- WORK REQUEST -
Omit the pictures, then reproduce exactly the line bearing "640x1138 pixels." and every line after it up to and including the last line of the entries below.

# # # # #

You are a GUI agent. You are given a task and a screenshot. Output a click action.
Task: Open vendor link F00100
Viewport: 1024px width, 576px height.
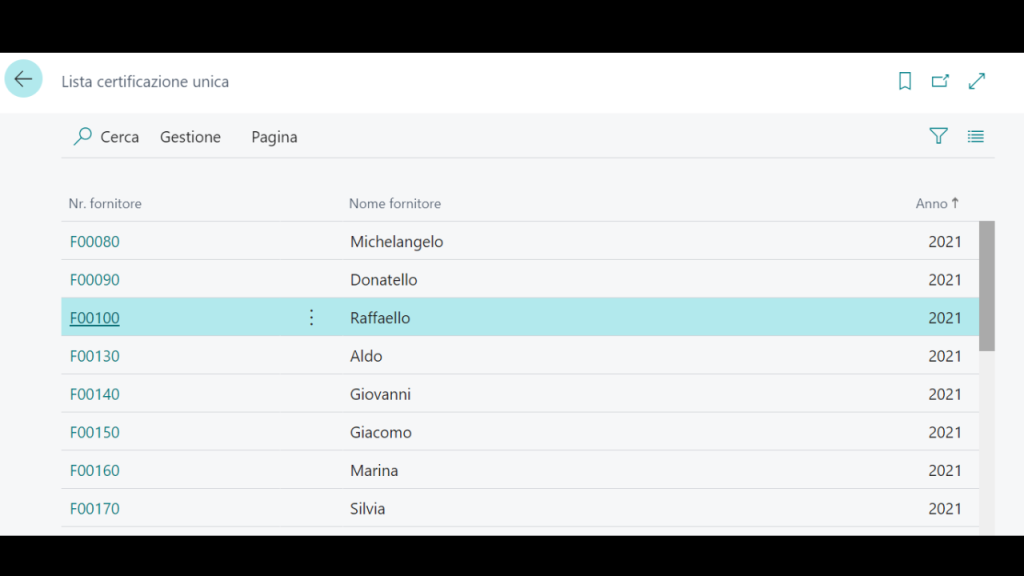pos(95,318)
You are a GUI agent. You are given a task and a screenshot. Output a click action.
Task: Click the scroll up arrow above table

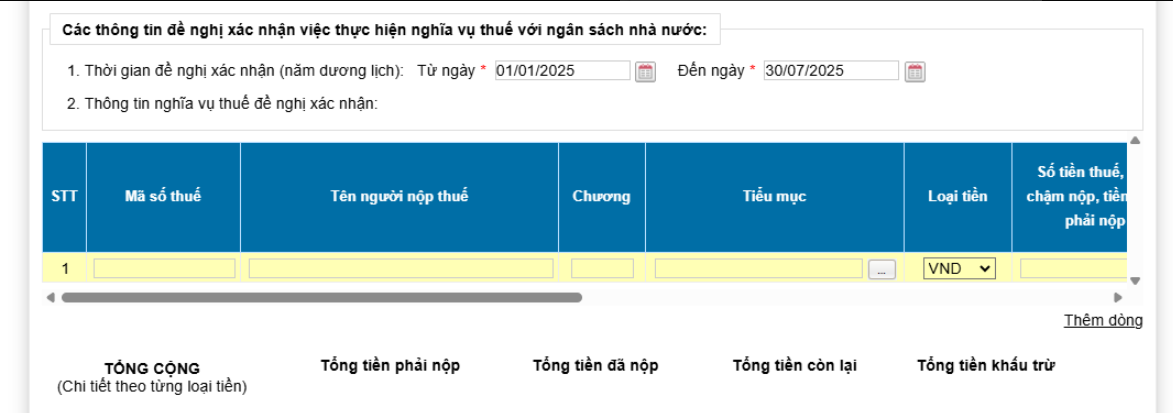tap(1134, 141)
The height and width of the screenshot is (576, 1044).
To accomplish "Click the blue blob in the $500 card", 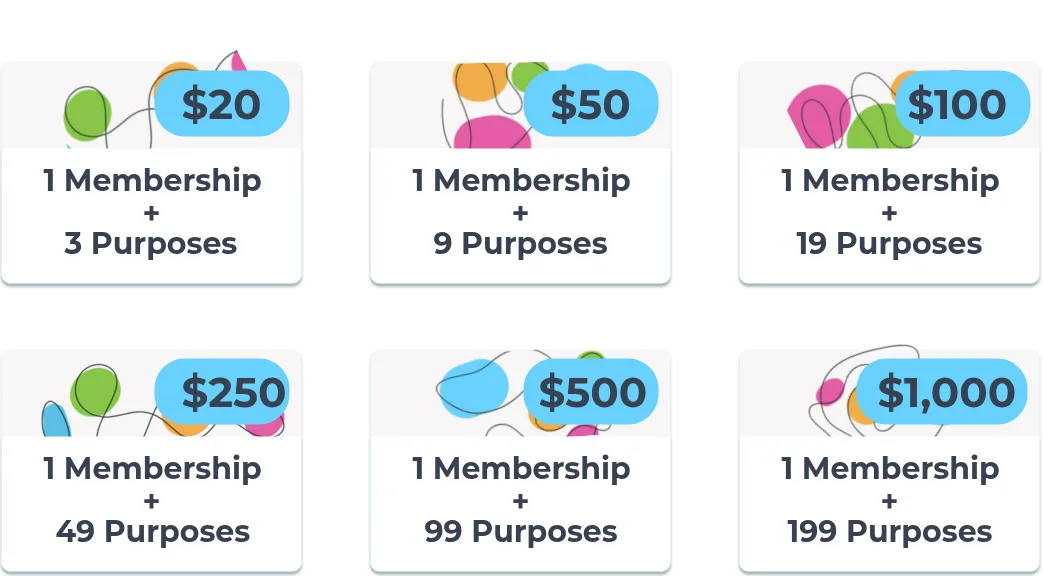I will [472, 388].
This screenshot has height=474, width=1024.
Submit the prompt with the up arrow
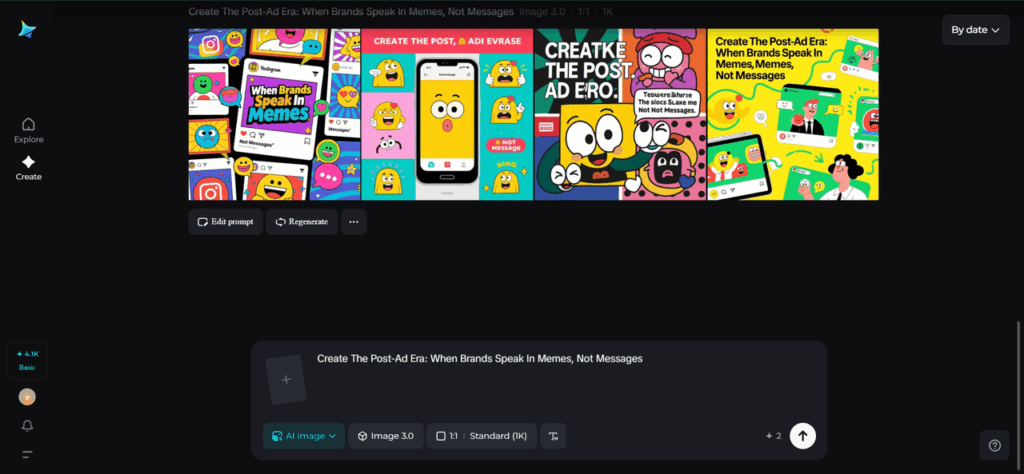coord(802,436)
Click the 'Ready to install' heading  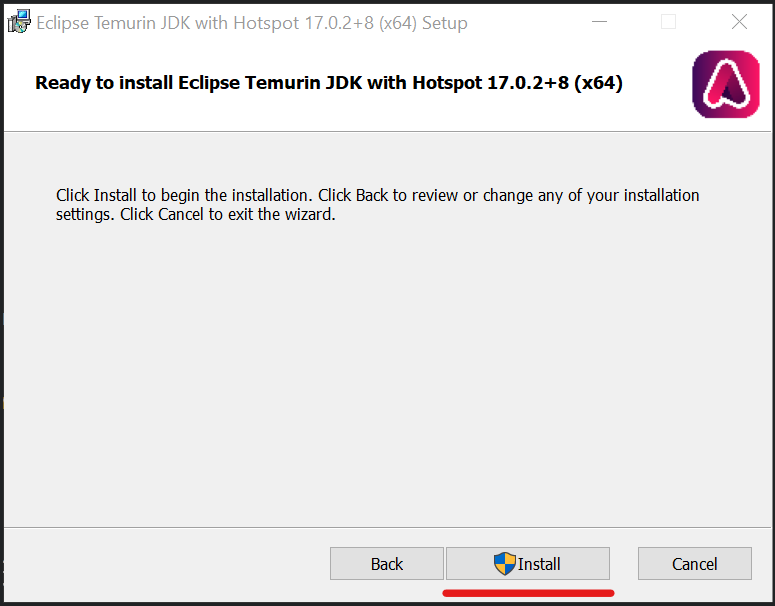329,83
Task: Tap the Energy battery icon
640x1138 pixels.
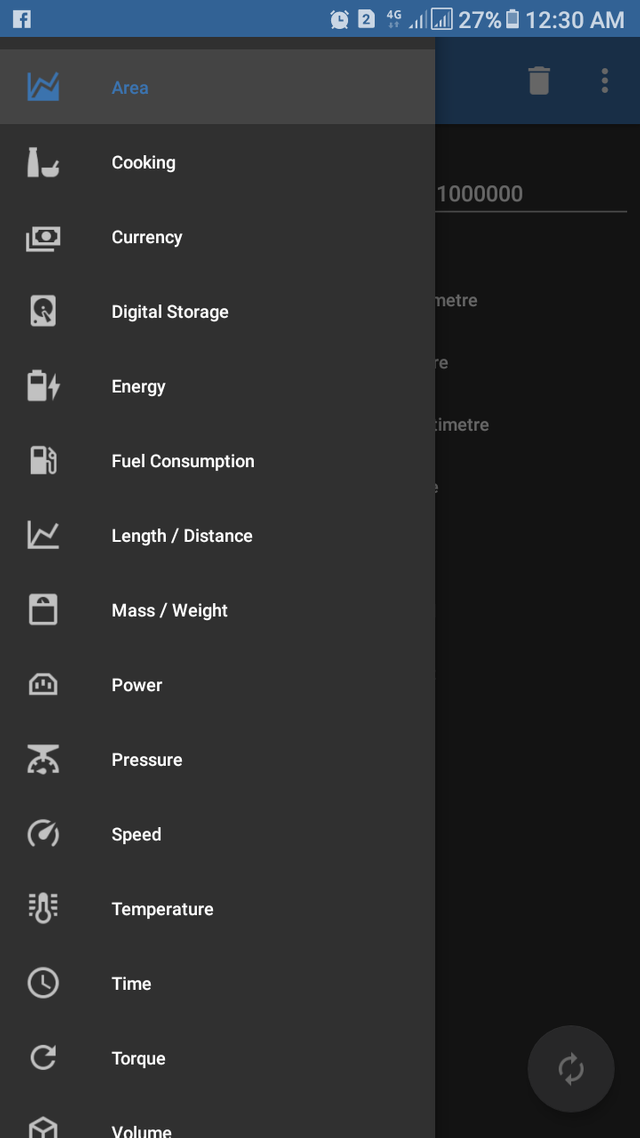Action: click(43, 386)
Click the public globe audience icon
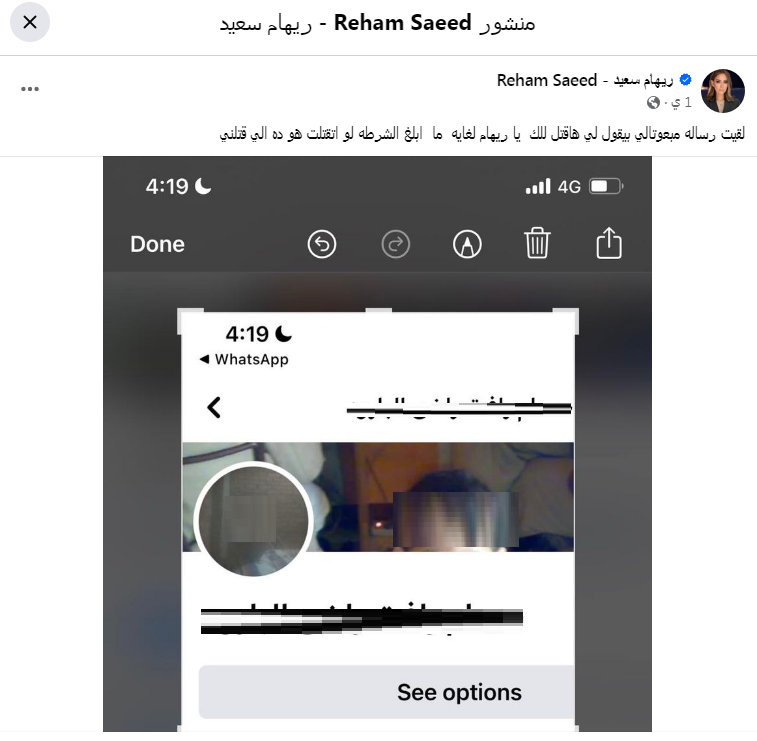 point(653,102)
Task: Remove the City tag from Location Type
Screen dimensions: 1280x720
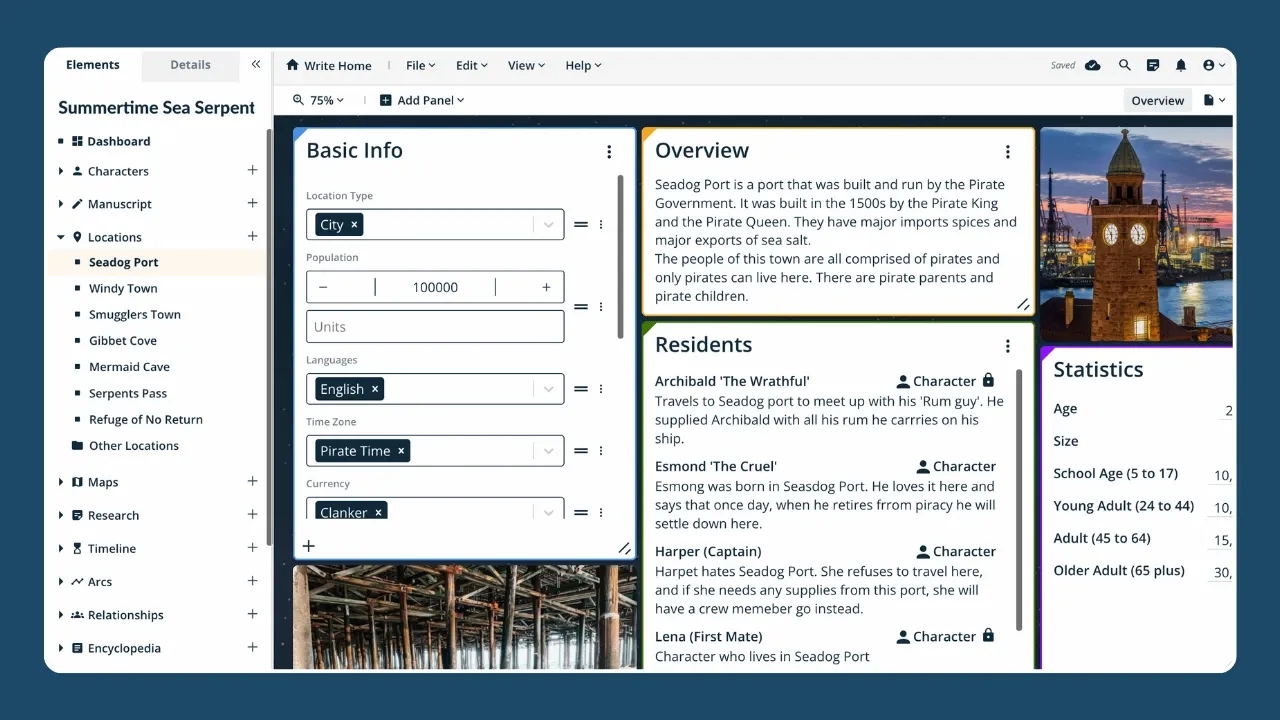Action: [x=354, y=225]
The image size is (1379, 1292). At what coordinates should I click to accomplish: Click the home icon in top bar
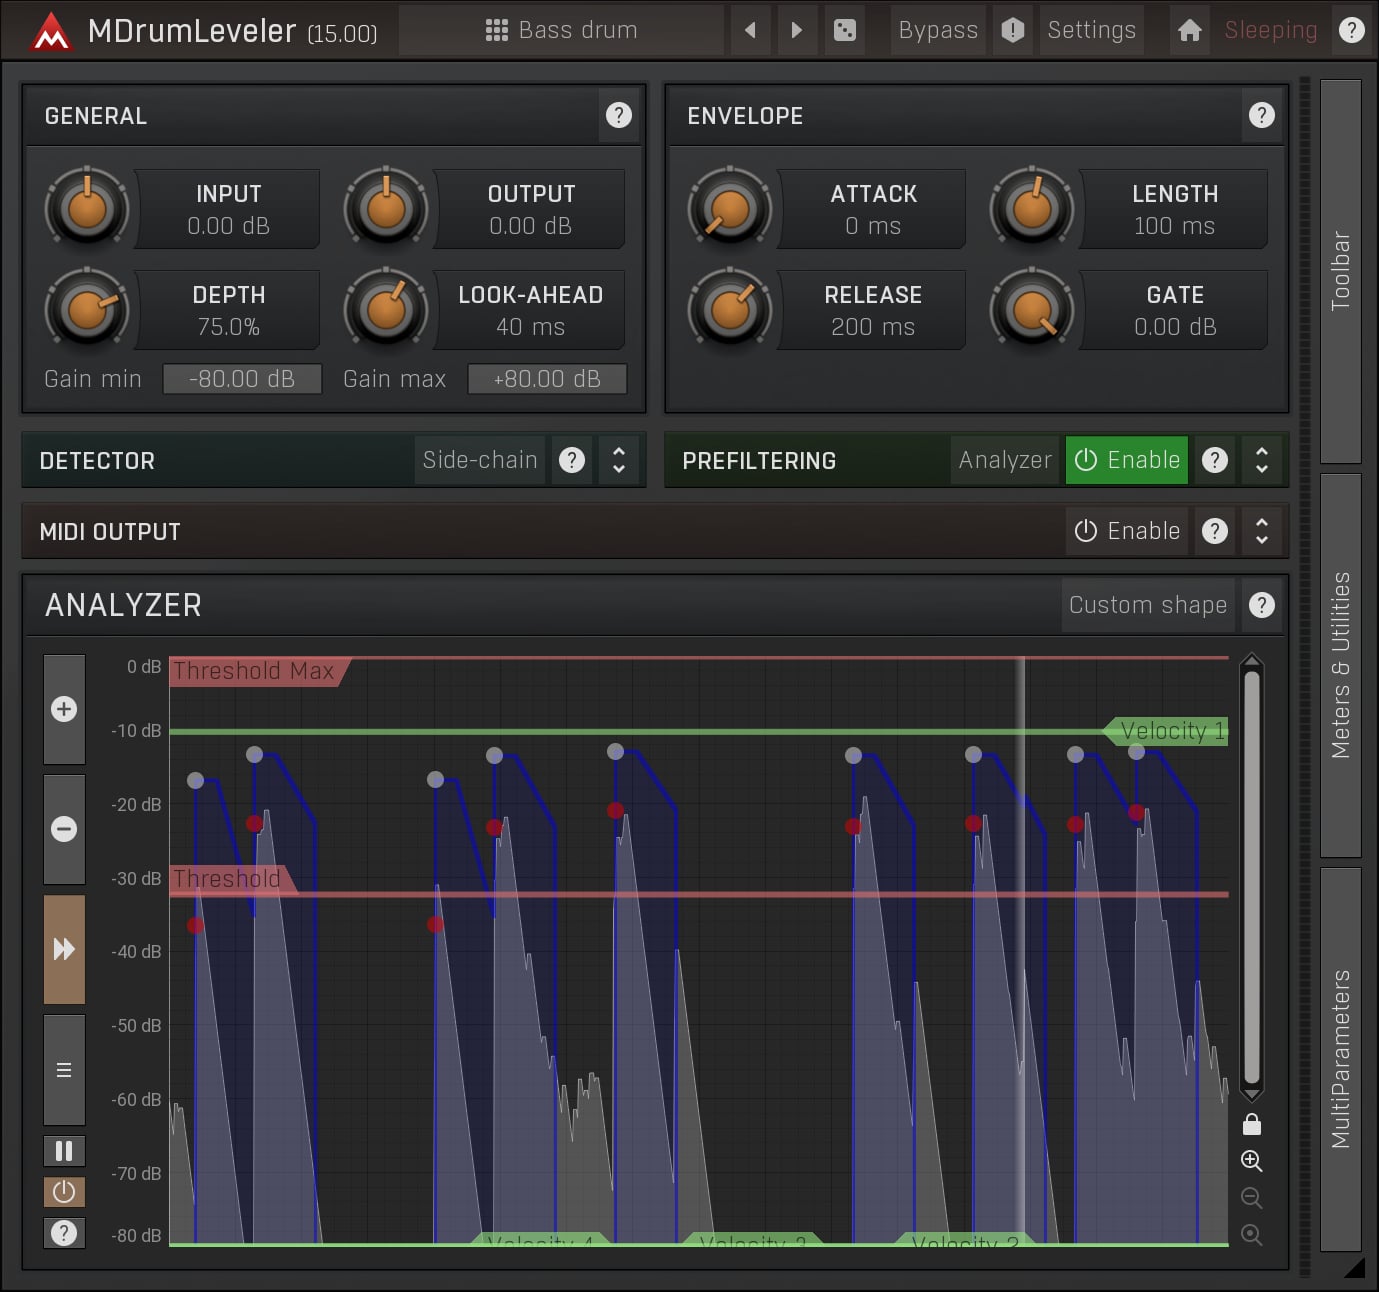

# # # # #

- TASK RESPONSE -
640x1138 pixels.
Action: click(43, 386)
Click the public globe audience icon
 point(653,102)
Task: Remove the City tag from Location Type
Screen dimensions: 1280x720
Action: [x=354, y=225]
The image size is (1379, 1292). At what coordinates should I click to accomplish: Click the home icon in top bar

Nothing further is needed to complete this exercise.